第7話 旅立ち準備
「シン! 旅に出るって聞いたけど、本当か?! 」
走ってきたのか、汗だくのカムイが顔を真っ赤にさせて肩で息をして目の前に飛び込んできた。頭に巻いた黒布を無造作にむしりとると、汗だくの顔をゴシゴシ拭いた。
「うん、とりあえず都へ行ってみようと思っています」
「都って……」
村に住むかぎり、よほどのことがないと村から出ることはない。生まれてから成長し、親の職業を継ぐか雇われるかして、村の中で結婚して老いていく。

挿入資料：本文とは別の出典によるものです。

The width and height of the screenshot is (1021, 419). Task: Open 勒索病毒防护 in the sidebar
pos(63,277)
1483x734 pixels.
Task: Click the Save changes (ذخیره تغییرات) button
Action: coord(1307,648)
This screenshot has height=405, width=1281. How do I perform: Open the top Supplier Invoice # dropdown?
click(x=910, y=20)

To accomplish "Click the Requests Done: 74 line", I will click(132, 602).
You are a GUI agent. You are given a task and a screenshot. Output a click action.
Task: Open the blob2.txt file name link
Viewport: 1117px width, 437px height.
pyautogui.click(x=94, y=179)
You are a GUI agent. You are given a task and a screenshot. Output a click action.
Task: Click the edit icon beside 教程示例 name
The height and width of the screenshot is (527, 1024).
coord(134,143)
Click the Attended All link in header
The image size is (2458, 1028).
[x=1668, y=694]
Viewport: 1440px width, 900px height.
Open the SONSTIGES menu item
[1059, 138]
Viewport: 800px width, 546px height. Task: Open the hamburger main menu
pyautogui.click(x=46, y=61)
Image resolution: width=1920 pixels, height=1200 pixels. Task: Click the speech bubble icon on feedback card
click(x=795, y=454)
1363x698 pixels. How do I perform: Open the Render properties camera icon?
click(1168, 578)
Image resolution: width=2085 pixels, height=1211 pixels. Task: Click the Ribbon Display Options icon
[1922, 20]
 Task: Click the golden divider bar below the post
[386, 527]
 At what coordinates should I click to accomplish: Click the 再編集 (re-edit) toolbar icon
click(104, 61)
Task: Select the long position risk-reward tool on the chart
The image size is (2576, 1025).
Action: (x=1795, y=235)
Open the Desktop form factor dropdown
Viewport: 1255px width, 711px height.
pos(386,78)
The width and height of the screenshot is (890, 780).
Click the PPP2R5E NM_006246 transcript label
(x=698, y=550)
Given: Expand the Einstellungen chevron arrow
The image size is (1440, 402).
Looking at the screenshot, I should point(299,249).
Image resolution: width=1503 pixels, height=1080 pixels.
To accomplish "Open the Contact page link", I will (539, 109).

たまに出来のいい次男や三男などが都へ出て行くことがないではないが、本当に稀なことだ。
「エルザさんも一緒って聞いたけど、村じゃ老人達が大騒ぎだよ」
「何でご老人が? 」
「だってほら、エルザさんの丸薬の効き目が抜群だからさ」
「そうか……、村には薬師はいないんですよね」
エルザが村にくる前はどうしていたかわからないが、この村には薬を調合する薬師がいない。
「渡りの薬師がたまにくるけど、エルザさんの程効く丸薬を調合できる薬師は見たことないし、渡りの人間は災厄も運ぶとして、あまり村には入れたくないって、長老様方は言ってる」
「同じ人間なのに……」
「エルザさんやシンみたいに、生まれが違う人間が村に認められる方が珍しいんだ。都はそんなこともないだろうけど、そこまで村があっても入れない可能性だってあるよ。昼はともかく、夜は特に」
「うん、それは心して行くよ」
カムイは、ドシンとシンの横に腰を下ろした。
「戻ってくるんだろ? 」
「そうだね……どうだろう? 」
数年単位の旅になるだろうし、数年後逞しく成人するだろうカムイ。しかし、きっとその時シンは今と変わらない姿の筈だ。
カムイの顔がクシャッと崩れ、プイッと横を向く。
「別にさ、行きたきゃ行けばいいさ。俺はずっとこの村にいるから、いつでも戻ってくればいいし、シンのことは絶対に忘れないから。サラだってミランダだってダンだってアイリーンだって……みんなおまえのことは忘れないさ」
一緒に森に入り、植林した面子だ。年が近いこともあり、シンも含め六人は仲が良かった。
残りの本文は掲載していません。